El presidente de la CEOE sigue obcecado en repetir una y otra vez que España necesita mini empleos y reducir funcionarios.
Yo creo más bien que lo que España necesita es mandar a freir espárragos a todos los que como él, son portadores de una ideología económica -el neoliberalismo- que, después de 30 años de máximo fulgor, de desregulaciones, de precarizaciones y de bajadas de impuestos que les benefician, ahora se atreven a decirnos que la solución es... más de lo mismo pero corregido y aumentado, es decir, ¡más madera!
Es aquello de poner al lobo a guardar el rebaño. Juan Rosell se ha revelado siempre como un acérrimo defensor del ultraliberalismo; hasta llegó a formar parte de The Mont Pelerin Society, la sociedad multidisciplinar que se reunía en la pequeña localidad de Mont Pelerin, cerca de la ciudad de Montreux, Suiza, y que seguramente ha sido uno de los grupos de pensamiento ('think ta
nk' o fábrica de ideas) más influyentes del liberalismo. Por supuesto, se declara admirador de Hayek, el gran economista liberal del siglo XX y, como era de esperar, su ascenso a la presidencia de la CEOE lo debe al determinante apoyo del sector bancario.

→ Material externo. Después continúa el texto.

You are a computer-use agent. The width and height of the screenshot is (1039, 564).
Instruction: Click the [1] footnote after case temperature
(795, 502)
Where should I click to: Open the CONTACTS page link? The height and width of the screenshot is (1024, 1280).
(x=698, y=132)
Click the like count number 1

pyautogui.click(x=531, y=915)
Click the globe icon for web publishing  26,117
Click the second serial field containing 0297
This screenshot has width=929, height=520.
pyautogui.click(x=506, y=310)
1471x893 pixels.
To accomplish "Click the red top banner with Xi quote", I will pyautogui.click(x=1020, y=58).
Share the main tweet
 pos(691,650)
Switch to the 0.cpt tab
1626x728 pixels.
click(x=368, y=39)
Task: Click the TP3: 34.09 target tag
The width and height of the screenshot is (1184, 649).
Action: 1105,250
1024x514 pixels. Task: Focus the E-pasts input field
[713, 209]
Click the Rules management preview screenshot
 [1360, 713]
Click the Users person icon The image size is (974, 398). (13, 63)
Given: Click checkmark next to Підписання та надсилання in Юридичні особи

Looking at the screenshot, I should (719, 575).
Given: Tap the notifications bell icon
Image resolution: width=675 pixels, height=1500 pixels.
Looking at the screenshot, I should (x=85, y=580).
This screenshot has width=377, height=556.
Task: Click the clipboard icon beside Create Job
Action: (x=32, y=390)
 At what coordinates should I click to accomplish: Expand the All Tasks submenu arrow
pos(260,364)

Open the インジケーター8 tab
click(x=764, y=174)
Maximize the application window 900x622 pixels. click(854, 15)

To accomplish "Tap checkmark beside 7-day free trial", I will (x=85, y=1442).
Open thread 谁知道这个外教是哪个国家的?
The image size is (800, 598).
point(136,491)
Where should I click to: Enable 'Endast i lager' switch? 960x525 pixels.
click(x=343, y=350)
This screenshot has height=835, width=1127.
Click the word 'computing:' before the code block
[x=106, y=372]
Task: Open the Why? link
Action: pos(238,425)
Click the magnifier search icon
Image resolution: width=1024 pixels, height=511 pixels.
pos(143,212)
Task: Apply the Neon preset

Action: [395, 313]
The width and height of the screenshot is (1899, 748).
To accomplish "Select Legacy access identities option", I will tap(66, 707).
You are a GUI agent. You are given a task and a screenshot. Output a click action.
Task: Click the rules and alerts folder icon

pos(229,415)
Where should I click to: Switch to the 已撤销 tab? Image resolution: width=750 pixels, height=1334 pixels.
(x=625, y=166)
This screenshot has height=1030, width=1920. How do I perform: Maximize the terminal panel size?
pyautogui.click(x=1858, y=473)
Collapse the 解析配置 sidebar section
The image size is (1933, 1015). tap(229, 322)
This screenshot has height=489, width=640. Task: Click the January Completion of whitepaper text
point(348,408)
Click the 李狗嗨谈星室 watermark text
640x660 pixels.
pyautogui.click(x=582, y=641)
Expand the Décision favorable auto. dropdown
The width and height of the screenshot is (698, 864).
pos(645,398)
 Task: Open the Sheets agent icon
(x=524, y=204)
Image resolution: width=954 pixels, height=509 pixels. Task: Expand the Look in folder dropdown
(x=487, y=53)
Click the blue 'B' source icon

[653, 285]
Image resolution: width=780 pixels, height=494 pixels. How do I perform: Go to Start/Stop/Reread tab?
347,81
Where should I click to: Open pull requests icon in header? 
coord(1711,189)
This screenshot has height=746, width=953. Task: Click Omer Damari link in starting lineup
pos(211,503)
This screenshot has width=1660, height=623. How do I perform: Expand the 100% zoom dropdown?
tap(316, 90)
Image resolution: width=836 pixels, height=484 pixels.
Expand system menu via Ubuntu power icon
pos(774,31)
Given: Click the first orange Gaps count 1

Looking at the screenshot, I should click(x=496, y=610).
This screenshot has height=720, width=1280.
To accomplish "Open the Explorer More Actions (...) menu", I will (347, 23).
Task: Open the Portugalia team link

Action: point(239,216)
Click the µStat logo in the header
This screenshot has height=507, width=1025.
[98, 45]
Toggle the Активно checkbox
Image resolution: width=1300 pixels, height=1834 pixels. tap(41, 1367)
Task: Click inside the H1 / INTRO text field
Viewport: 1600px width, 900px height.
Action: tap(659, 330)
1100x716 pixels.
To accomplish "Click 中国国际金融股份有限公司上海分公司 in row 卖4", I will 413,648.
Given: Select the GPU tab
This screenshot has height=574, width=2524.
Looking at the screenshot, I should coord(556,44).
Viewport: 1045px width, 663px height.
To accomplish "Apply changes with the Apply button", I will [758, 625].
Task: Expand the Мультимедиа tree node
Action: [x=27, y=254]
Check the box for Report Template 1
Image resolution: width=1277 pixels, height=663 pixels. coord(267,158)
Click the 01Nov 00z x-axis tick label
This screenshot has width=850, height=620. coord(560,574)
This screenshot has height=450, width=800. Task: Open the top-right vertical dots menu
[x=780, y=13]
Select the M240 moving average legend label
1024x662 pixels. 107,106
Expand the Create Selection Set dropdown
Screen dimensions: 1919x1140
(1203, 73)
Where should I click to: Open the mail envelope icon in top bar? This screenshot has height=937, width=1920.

Más madera, pues. Y, sin ningún pudor, sin haber pronunciado jamás palabra alguna en contra de los bonus supermillonarios, de las jubilaciones de oro o de los blindajes de consejeros delegados y otros amiguetes del poder, se monta en el caballo y se harta de clavar pullas a los menos responsables de los números rojos de nuestra economía.
Y a quien piense que en lo de los funcionarios lleva razón, que todo es posible, yo le preguntaría: ¿Y por qué no puntualiza que lo que sobran son funcionarios "digitales", de los que no pasan oposición alguna? ¿Por qué no llama la atención sobre las prebendas de los políticos y los ex-políticos? ¿Por qué no hace hincapié en la inutilidad del Senado y toda la estructura en la que se asienta? ¿No deberíamos empezar por luchar contra los michelines antes que intentar adelgazar el poco músculo que nos queda?






Comentarios
Tenemos un estado débil con los fuertes y fuerte con los débiles. Escudándose en Europa no legisla ni hace nada por nuestra industria productiva. Incluso los países escandinavos tienen legislaciones proteccionistas (disimuladas, esos sí) para con su aparato productivo.